Failing TK1 Custom board

I am hoping that someone might be able to help me diagnose some failures we have been seeing on our custom TK1 board.

We are using the TD575 variant. Our system is configured to allow high temperature operation with CPU temperatures held below 90C but there can be extended periods of time where the CPU is at ~80 - 85C

We have had numerous failures that all have very similar signatures - the board appears to be operating well, and then one day, it simply hangs, and from then on it either fails to boot or freezes during boot.

We often see errors on the console like:

[0000.249] No Battery Present
[0000.252] Sdram initialization is successful
[0000.296] Instance[1] bootloader is corrupted trying for next Instance !
[0000.305] No Bootloader is found !
[0000.308] Error in NvTbootLoadBinary: 0x13 !
[0000.312] Error is 13

But sometimes the system will boot fully and then hang with no error message at all.

Often the behavior changes with temperature (if we heat or cool the board dramatically, we will get a different error).

We originally thought that this was a solder quality issue, or possibly a PCB fab issue, but after numerous Die and Pry, Cross section, C-SAM, continuity checks etc, we no longer believe that the physical board is the cause of the failures. We also suspected faulty EMMC but so far we have found no evidence of this either.

There are a few symptoms that I find interesting and I am wondering if anyone might be able to suggest what we should look into:

  1. I usually notice that when the board is frozen the CPU is still extremely hot (even after a long time). So, even though the system is frozen, we are burning considerable power. I have watched with a FLIR and can see that the CPU is continuing to heat up.

  2. On 1 system I was able to see that prior to the failure event the “SOC_THERM_TSENSOR_TEMP2_0 - MEM” temperature rose very rapidly. It reached 100C and then the system shutdown. I have never been able to reproduce that behavior on any other board. After it failed, that same board now behaves as follows:

When cold booted, it fails to boot with the “No Bootloader Found” error. However, if I do a hard reset to the PMIC the SoC starts getting very hot, specifically in the corner nearest to pin A1. The system fails with the same error message.

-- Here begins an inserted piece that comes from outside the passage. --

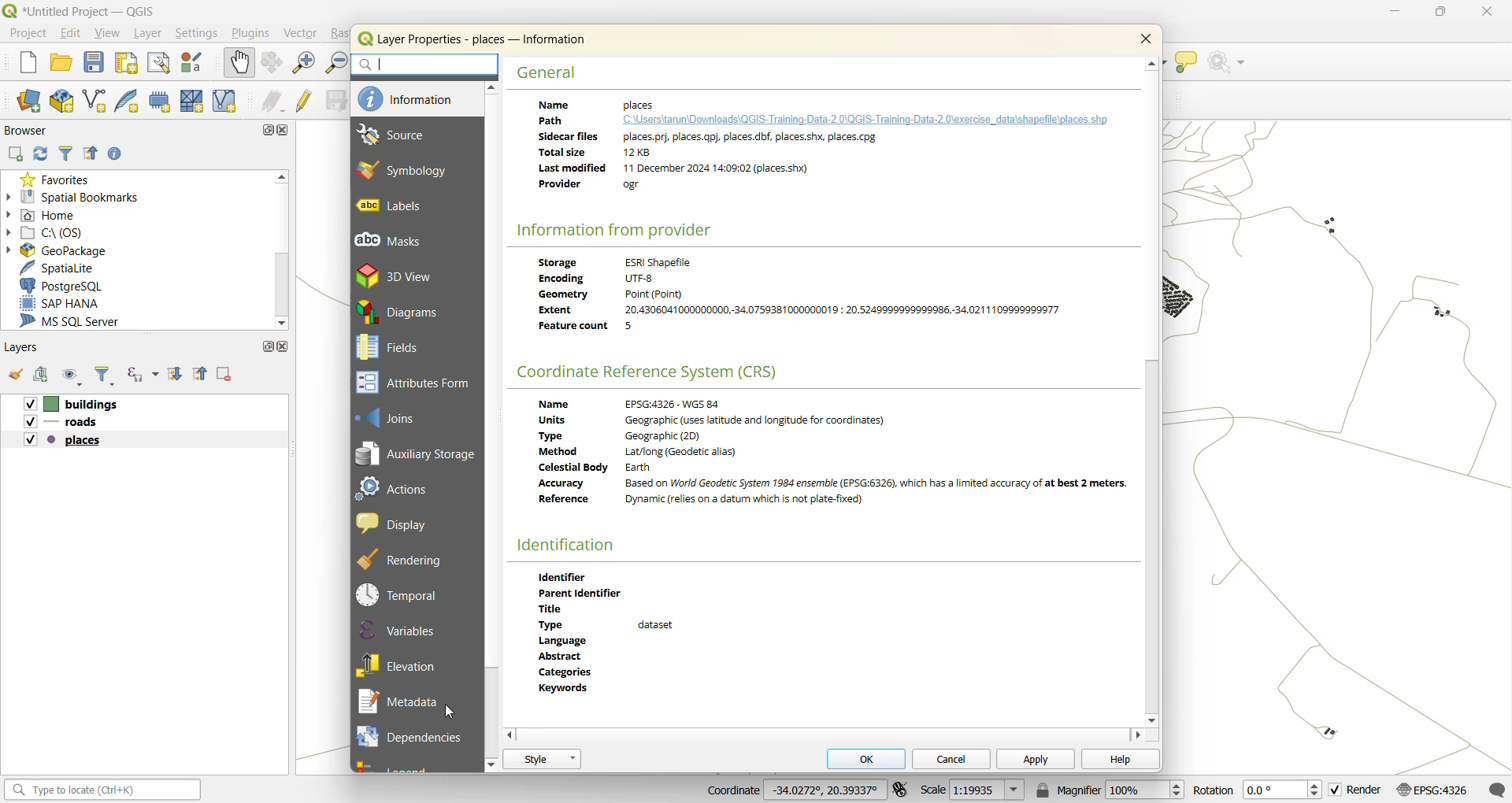 The height and width of the screenshot is (803, 1512). What do you see at coordinates (1257, 789) in the screenshot?
I see `rotation` at bounding box center [1257, 789].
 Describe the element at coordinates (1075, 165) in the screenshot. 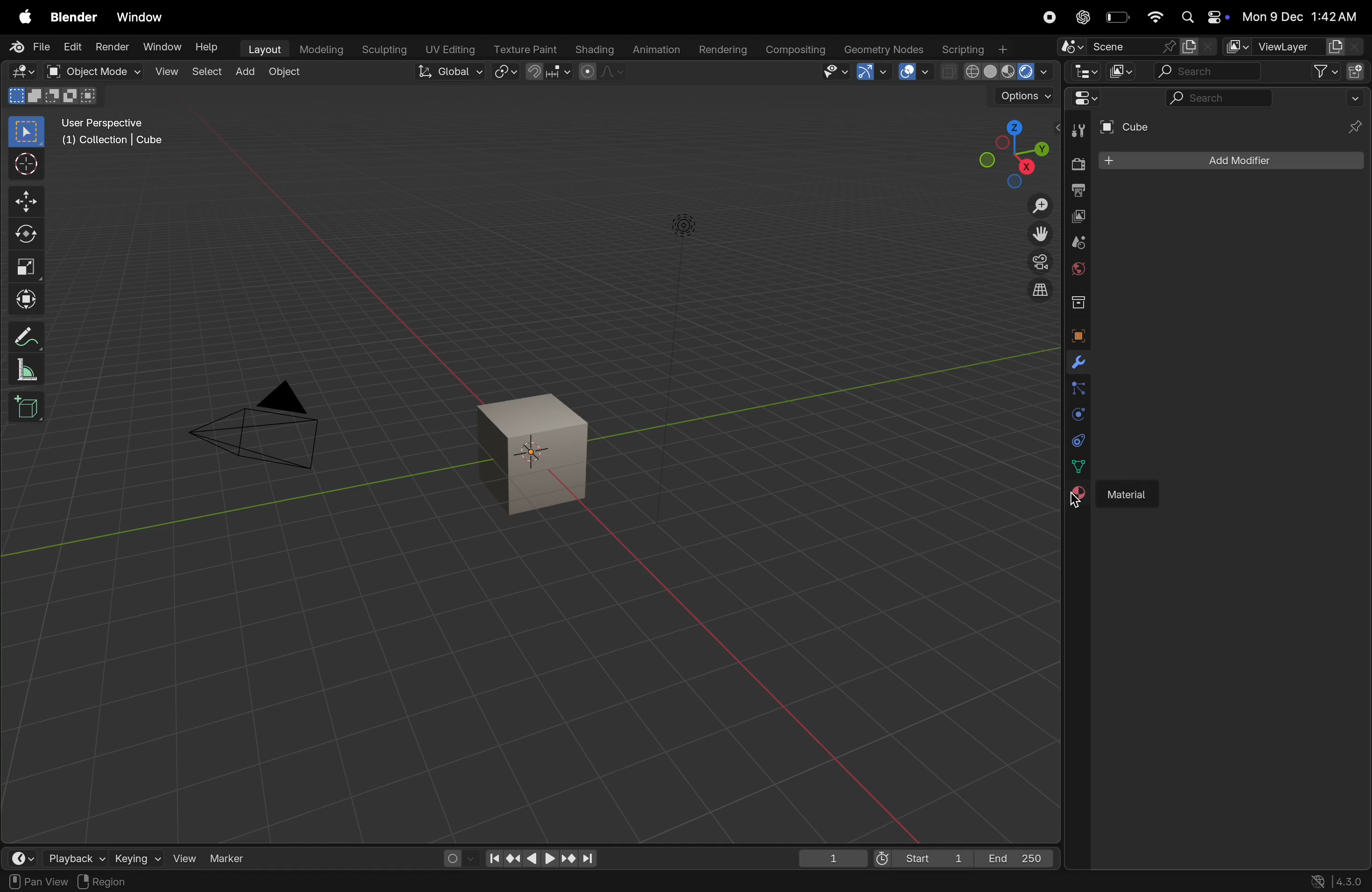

At this point, I am not sure how I can root cause this failure. So far, I have not found any consistent way to re-create a failure on a good board. We have also been unable to pinpoint the actual failure location. Does anyone have any suggestions on techniques or tools we could use to help root cause and resolve this?

Hi Gabriel16,

It will be helpful to locate root cause if you can clarify below several questions:

  1. How many boards in total you made? How many boards have such problems?
  2. What’s the detail behavior of each failed board?
  3. What’s your thermal dissipation, fan or not?
  4. What’s the value of current when this issue happen? Did you check the power rail of CPU to see if it is shorted to GND?